Perbedaan Liverpool di Camp Nou dan Liverpool di Anfield

Analisis

by Ardy Nurhadi Shufi 34458

Ardy Nurhadi Shufi

Juru Taktik Amatir
ardynshufi@gmail.com

Perbedaan Liverpool di Camp Nou dan Liverpool di Anfield

Semifinal leg kedua Liga Champions UEFA 2018/19 antara Liverpool menghadapi Barcelona menghadirkan keajaiban. Secara mengejutkan, Liverpool yang kalah 0-3 di leg pertama, mampu membalikkan keadaan dan lolos ke babak final lewat kemenangan 4-0. Laga yang berlangsung di Anfield, Rabu (8/5) dini hari WIB, ini menunjukkan Liverpool yang berbeda dibanding Liverpool kala takluk di Camp Nou.

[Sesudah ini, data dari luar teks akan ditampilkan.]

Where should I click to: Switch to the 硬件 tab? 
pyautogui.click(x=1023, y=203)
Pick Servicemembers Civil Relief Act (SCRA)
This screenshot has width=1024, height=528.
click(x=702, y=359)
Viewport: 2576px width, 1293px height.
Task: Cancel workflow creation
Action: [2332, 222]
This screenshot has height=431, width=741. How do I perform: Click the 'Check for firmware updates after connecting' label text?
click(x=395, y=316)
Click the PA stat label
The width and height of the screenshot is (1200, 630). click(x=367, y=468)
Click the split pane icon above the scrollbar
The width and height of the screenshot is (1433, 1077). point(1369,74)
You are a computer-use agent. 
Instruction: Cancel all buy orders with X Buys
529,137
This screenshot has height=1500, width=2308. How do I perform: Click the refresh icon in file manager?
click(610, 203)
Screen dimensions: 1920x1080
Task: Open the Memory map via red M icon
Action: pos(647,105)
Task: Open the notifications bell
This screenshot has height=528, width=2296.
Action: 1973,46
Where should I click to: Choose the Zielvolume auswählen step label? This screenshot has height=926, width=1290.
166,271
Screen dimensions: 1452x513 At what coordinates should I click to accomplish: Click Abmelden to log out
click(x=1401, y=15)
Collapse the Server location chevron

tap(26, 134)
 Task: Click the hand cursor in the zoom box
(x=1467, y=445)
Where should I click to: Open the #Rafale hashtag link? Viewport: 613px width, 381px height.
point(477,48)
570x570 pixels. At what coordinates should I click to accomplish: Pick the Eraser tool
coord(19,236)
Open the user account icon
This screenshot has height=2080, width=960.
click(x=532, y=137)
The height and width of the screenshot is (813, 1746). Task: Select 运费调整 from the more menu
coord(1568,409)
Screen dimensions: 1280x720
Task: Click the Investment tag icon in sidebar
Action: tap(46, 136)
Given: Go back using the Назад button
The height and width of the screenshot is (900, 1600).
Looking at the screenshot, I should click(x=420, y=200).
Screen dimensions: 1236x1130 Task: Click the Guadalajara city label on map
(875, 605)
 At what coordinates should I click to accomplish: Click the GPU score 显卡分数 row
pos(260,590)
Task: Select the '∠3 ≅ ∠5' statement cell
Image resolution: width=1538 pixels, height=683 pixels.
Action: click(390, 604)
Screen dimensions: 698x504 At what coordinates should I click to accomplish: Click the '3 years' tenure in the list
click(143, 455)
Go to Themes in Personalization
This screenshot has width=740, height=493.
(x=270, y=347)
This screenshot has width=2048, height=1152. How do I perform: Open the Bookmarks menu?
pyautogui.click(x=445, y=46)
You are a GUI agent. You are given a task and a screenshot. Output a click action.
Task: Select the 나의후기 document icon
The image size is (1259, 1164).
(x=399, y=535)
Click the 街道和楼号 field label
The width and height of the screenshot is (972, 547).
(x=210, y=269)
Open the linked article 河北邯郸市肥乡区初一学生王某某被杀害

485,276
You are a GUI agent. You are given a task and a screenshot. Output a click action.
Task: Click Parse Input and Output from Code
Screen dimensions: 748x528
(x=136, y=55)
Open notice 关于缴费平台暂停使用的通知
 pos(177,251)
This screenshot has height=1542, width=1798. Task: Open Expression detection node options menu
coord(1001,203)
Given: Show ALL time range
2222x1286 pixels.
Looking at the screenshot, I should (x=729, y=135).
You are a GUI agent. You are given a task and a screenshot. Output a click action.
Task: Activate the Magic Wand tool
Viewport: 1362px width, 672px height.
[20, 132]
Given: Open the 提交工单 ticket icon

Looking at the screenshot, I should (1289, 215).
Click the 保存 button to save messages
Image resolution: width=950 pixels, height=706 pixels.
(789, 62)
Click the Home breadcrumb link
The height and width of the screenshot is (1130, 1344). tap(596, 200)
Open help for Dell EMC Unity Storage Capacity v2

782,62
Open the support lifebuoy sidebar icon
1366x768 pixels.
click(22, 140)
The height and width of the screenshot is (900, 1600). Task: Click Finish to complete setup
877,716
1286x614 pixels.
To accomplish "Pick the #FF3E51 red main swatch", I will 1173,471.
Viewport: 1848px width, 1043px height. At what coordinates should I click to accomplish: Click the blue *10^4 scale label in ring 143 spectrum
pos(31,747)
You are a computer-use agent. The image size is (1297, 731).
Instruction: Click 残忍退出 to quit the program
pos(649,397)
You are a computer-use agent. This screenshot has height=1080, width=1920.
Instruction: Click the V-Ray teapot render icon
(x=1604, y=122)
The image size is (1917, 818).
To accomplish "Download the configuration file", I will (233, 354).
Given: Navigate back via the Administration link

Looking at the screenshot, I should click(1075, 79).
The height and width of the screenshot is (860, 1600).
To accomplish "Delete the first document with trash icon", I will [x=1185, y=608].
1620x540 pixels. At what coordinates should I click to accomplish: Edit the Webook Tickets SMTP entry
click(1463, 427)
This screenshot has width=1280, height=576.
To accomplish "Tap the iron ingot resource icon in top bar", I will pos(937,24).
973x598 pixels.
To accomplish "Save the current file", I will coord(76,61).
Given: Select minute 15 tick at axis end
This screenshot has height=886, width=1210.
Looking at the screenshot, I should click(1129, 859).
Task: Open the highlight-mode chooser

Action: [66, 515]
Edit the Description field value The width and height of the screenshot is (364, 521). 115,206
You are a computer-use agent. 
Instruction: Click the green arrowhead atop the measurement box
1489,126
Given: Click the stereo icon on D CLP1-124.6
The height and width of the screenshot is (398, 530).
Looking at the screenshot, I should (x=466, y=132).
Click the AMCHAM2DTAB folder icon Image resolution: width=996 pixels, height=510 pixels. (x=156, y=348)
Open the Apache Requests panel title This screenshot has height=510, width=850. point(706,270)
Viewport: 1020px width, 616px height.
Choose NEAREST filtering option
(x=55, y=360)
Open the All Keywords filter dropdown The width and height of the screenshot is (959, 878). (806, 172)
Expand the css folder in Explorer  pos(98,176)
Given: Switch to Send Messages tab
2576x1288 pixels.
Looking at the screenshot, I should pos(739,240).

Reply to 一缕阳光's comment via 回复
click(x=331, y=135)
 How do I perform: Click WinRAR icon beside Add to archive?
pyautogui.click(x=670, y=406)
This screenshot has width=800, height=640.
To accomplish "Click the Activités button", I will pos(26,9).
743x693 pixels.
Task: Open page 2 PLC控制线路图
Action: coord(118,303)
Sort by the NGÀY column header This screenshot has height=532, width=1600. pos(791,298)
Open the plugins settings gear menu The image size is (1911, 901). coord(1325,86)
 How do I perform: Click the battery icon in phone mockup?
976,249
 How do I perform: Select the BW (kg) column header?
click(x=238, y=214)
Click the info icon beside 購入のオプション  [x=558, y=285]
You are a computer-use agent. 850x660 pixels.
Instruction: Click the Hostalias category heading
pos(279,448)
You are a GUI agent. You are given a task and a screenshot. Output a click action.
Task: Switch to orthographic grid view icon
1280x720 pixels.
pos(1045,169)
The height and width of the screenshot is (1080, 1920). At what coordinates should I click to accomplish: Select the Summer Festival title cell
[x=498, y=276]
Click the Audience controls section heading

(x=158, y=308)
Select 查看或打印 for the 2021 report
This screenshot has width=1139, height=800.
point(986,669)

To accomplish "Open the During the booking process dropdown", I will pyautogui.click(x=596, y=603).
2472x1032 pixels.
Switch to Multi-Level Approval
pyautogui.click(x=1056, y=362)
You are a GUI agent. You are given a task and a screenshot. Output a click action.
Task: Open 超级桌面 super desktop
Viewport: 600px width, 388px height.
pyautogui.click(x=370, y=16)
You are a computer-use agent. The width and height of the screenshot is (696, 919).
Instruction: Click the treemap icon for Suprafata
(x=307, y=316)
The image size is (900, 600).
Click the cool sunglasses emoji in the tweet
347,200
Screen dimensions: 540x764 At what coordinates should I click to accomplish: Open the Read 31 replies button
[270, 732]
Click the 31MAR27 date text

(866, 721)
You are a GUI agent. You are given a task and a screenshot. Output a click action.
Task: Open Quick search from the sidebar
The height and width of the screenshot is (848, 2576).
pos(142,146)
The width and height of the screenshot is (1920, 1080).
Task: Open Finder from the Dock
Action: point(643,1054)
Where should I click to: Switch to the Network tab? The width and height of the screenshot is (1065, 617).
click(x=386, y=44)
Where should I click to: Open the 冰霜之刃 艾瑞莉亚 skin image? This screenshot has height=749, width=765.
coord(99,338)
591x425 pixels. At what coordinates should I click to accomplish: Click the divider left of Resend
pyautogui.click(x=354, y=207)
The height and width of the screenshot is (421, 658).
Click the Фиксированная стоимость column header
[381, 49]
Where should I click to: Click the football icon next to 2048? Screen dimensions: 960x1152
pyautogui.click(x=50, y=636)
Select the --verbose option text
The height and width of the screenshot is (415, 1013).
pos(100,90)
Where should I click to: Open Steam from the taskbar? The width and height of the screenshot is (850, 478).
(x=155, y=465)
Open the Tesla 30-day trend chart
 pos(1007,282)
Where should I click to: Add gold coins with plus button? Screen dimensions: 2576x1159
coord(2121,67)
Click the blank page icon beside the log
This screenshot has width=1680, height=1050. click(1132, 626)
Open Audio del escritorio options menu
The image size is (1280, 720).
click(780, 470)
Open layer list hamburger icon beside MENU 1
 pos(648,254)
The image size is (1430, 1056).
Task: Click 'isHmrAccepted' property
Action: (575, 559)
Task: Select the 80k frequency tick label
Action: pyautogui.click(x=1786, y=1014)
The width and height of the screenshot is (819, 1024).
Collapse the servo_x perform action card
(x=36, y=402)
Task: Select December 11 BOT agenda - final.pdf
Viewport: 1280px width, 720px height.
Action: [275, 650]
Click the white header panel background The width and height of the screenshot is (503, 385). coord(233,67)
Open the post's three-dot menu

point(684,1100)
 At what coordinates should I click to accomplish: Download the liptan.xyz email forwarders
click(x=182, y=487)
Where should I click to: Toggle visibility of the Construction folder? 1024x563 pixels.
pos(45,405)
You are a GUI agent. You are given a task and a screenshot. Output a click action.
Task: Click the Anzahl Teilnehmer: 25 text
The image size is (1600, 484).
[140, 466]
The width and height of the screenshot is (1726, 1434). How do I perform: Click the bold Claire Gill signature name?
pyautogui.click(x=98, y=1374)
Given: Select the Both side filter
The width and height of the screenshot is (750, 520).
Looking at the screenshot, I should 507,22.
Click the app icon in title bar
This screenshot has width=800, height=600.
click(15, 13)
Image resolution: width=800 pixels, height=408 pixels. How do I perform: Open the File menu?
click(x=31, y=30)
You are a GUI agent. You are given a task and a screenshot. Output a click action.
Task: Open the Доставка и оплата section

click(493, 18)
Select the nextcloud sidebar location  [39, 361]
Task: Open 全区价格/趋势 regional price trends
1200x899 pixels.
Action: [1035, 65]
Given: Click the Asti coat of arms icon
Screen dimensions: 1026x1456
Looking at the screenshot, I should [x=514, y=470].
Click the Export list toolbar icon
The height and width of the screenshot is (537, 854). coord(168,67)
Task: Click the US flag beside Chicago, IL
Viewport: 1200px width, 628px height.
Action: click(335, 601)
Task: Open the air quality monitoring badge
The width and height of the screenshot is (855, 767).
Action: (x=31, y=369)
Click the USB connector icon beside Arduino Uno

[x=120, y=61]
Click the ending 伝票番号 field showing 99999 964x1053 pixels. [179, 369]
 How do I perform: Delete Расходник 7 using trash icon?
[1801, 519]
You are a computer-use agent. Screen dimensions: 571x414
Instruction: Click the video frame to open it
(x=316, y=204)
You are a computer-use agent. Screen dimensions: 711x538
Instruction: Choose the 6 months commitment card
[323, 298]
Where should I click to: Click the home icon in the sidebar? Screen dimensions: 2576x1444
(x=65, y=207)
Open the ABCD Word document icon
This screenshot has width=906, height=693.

Liverpool sebetulnya tampil dengan skuat pincang. Skuat asuhan Jürgen Klopp tersebut tampil tanpa dua penyerang andalan, Roberto Firmino dan Mohamed Salah. Berbanding terbalik dengan Barcelona yang tampil dengan kekuatan penuh, terlebih mereka mencadangkan pemain utama pada pertandingan La Liga melawan Celta de Vigo beberapa hari jelang laga ini.

Ketika Barça tampil dengan susunan pemain yang sama dengan leg pertama, Liverpool melakukan perubahan di beberapa posisi karena cederanya Firmino dan Salah. Klopp memilih Divock Origi dan Xherdan Shaqiri sebagai pengganti, Georginio Wijnaldum yang pada leg pertama bermain sebagai penyerang tengah disimpan sebagai pemain pengganti. Ditambah Jordan Henderson dan Trent Alexander-Arnold yang bermain sejak menit pertama (leg pertama diisi oleh Naby Keïta dan Joe Gomez).

No Salah, No Firmino, No Problem...

Kehilangan pemain sekaliber Salah dan Firmino jelas jadi kerugian besar buat Liverpool. Keduanya merupakan juru gedor pertahanan lawan. Kecepatan dan kepintaran keduanya ketika menguasai bola di kotak penalti lawan merupakan ancaman bagi pertahanan lawan.

Walau begitu, Liverpool pada leg kedua ini tidak mengandalkan individual player untuk menciptakan peluang. Klopp meningkatkan gegenpressing andalannya ke level yang lebih agresif dibanding leg pertama. Sebagai sistem, skema inilah yang cukup merepotkan Barcelona di Anfield.

Di Camp Nou, Barcelona cukup nyaman membangun serangan sejak dari pertahanan. Ketika Liverpool mengandalkan transisi cepat, skuat asuhan Ernesto Valverde ini memang mengandalkan umpan-umpan pendek sejak dari Marc-Andre Ter Stegen mengoper bola pada Clement Lenglet-Gerard Pique atau Sergi Roberto-Jordi Alba.

Di Anfield, Barcelona melakukannya lagi. Namun karena pressing yang dilakukan para pemain Liverpool lebih agresif, fase menyerang Barcelona cukup kesulitan mengirimkan bola ke lini tengah dan lini depan.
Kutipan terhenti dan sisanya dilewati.